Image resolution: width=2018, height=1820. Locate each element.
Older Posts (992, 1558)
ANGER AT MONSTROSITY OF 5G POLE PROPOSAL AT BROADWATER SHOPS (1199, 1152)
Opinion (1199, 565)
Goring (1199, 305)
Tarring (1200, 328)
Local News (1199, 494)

▬▬▬▬▬▬▬▬▬▬

Try it: Transcribe the records in full, keeping every character as it is.

Your solution:
Image resolution: width=2018, height=1820. Locate each element.
Older Posts (992, 1558)
ANGER AT MONSTROSITY OF 5G POLE PROPOSAL AT BROADWATER SHOPS (1199, 1152)
Opinion (1199, 565)
Goring (1199, 305)
Tarring (1200, 328)
Local News (1199, 494)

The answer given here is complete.